Long-term care a big question in pandemic

The COVID-19 crisis has focused national attention on long-term care, and many people who are starting to plan for their retirement are finding that insurance for that care is not what it used to be.

Several years ago, the insurance industry dramatically changed its underwriting criteria, significantly increasing rates for long-term care coverage for people who would be the most likely to need it. Insurers had books of business that were becoming unsustainable, and many exited the market.

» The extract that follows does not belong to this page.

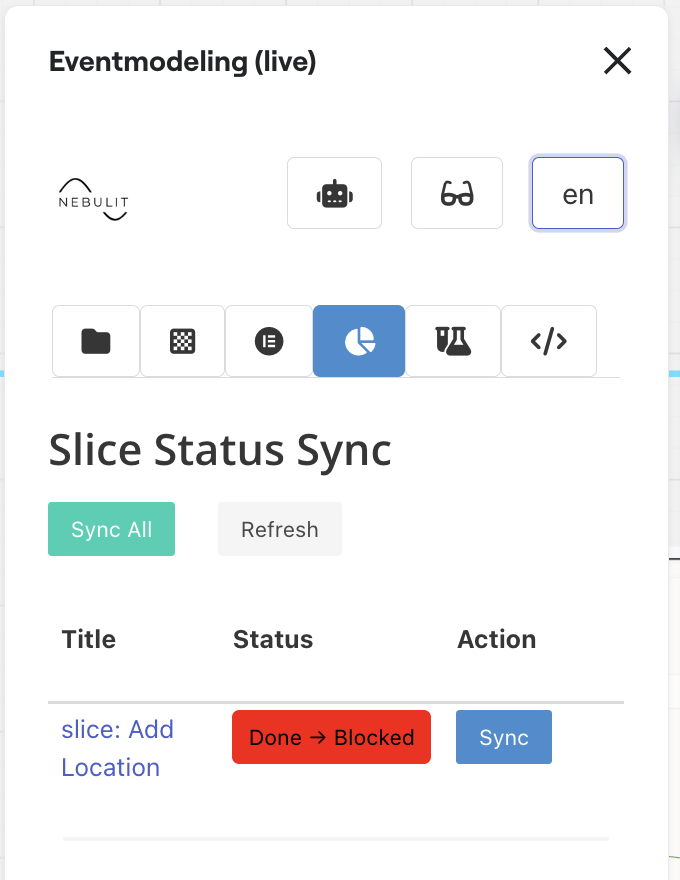
Task: Open the circular list icon tab
Action: [x=269, y=341]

Those that remained bumped up their rates, as increased longevity, higher health care costs and low interest rates made the products expensive to provide.

With the pandemic decimating assisted-living facilities, people are considering alternatives, such as in-home care, as well as how they will eventually pay for it.

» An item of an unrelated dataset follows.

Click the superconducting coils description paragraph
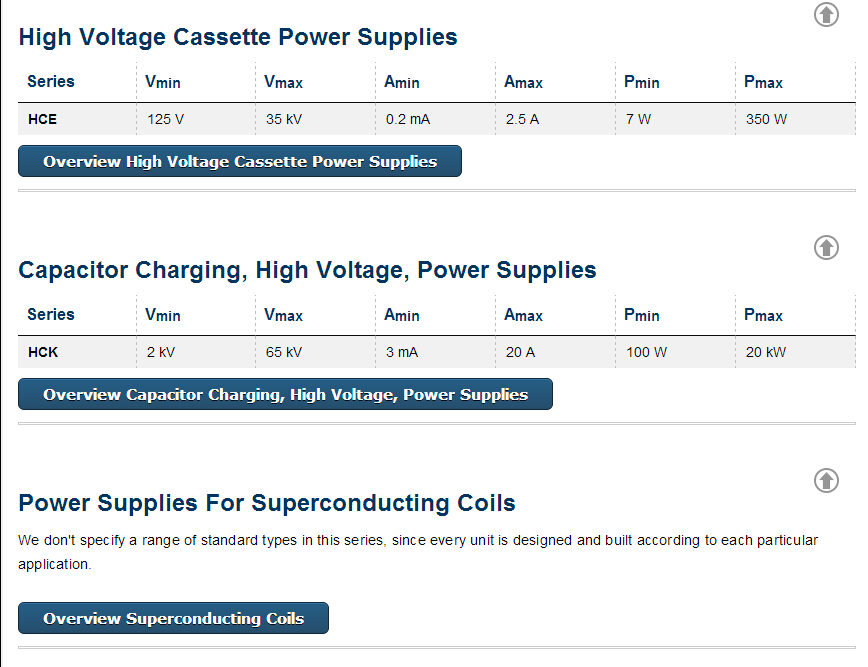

This has become an important discussion with financial advisers, many of whom are addressing long-term care planning with annuities and other products.

“Due to the difficulty with pricing these types of policies, many insurance companies have gotten out of the long-term care business and many individuals have serious trust issues with long-term care insurance,” Mackenzie Richards, a financial planner at SK Wealth Management, said in an email.

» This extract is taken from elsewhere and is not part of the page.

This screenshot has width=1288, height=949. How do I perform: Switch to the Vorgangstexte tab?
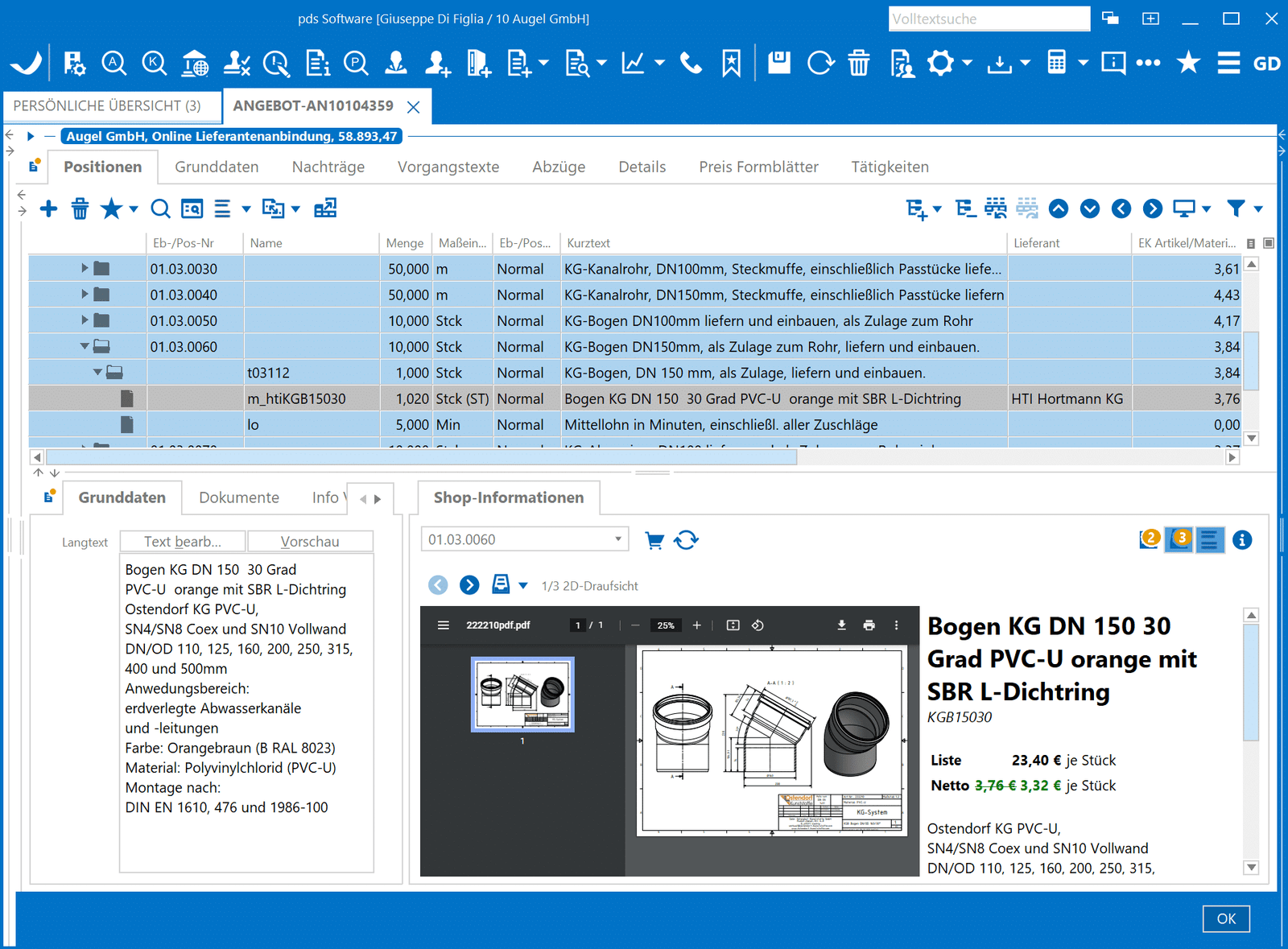448,167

Advisers should be doing more than discussing the effect the market has had on clients’ portfolios, and that can mean having uncomfortable conversations about how to pay for the care they may need as they get older, said Marguerita Cheng, CEO of Blue Ocean Global Wealth.

“It’s a very emotional topic … [but] you don’t want to scare them,” Cheng said. Conversations should make people aware of the range of options they have, even those that are not ideal, she said. “Clients appreciate that there are other options, other than ignoring it or buying long-term care insurance.”

“Hybrid” options in the form of life insurance or annuities are now common, Richards said. Those products allow clients to recoup at least a portion of what they pay into them, and “they guarantee that you don’t pay into a policy for years and years and then never get anything out of it.”

Long-term care planning is the top concern for clients nearing retirement, said David Lau, CEO of DPL Financial Partners, which recently designed a fixed index annuity with a “health-activated income multiplier” with Midland National. That product, which does not include a long-term care rider, is an alternative, according to the firms. The income rider it features will double the income payments for as long as five years, and it’s triggered when contract holders can no longer do at least two of the six basic “activities of daily living,” similar to the requirements in long-term care policies. Those activities include “bathing, continence, dressing, eating, toileting and transferring in and out of beds and chairs.”

The product is commission-free, and the rider has a 1% fee. The rate in the fixed account is 2.75%, Lau said.

“Insurance carriers haven’t been able to create good products around [long-term care],” he said. “The underwiring has gotten so stringent — my joke is that if you’ve ever met someone who’s got Alzheimer’s, you probably can’t get coverage.”

Midland’s Capital Income annuity “is a good down-the-middle solution for most people,” he said. “You’re always going to get a benefit from it, unlike insurance that you can pay for and never use.”

The way people view long-term care is changing, and there is more interest in in-home services, Lau said. While that is often less expensive than moving to an assisted-living facility, people still need to consider whether they will need to retrofit their homes and how they will pay for caregivers, he said.

“A lot of people feel more comfortable in their home,” he said. “This health crisis is probably going to accelerate that trend.”

Costs of long-term care vary widely. The national median annual cost of adult daycare was $19,500 in 2019, while in-home service was more than $51,000, according to data from Genworth Financial. Meanwhile, assisted living costs ranged from about $49,000 to more than $102,000, depending on whether residents get private rooms.

“More people are claiming [in their long-term care policies, and] more people are claiming longer. That’s why companies are filing for triple-digit rate increases,” said Jesse Slome, executive director of the American Association for Long-Term Care Insurance.

“Long-term care insurance is an option, not a solution, for a relatively small and defined segment of the population. That’s always been the case … The insurance companies know which segment of the population they are willing to offer this insurance to,” he said.

About 300,000 to 350,000 people buy long-term care products every year, and lately those purchases have shifted heavily toward hybrid and annuity products, Slome said.

There are more options for clients now, Cheng said.

One of her clients, who is 57, is considering swapping an out-of-surrender annuity for one that includes a long-term care rider, Cheng said. While the total benefits could end up being lower, it could be a better option than the alternative the client is facing: cashing out of the annuity early and paying a 10% penalty, on top of taxes, she said.

“This allows her to be more efficient with her assets,” she said.

For long-term care planning, “we’re answering a bit differently than 10 to 15 years ago, when benefits were rich and premiums were (seemingly) reasonable,” Dennis Nolte, financial adviser at Seacoast Investment Services, wrote in an email.

“For those who are in their 40s or younger we’re using Roth funds as a future benefit ‘pool’ of cash, in combination with HSA funds (if available),” Nolte said. “For those in their 60s or older who have coverage, we’re helping assess the options current carriers are offering as they either increase premiums or reduce benefits. For those in between? Aye, there’s the rub.”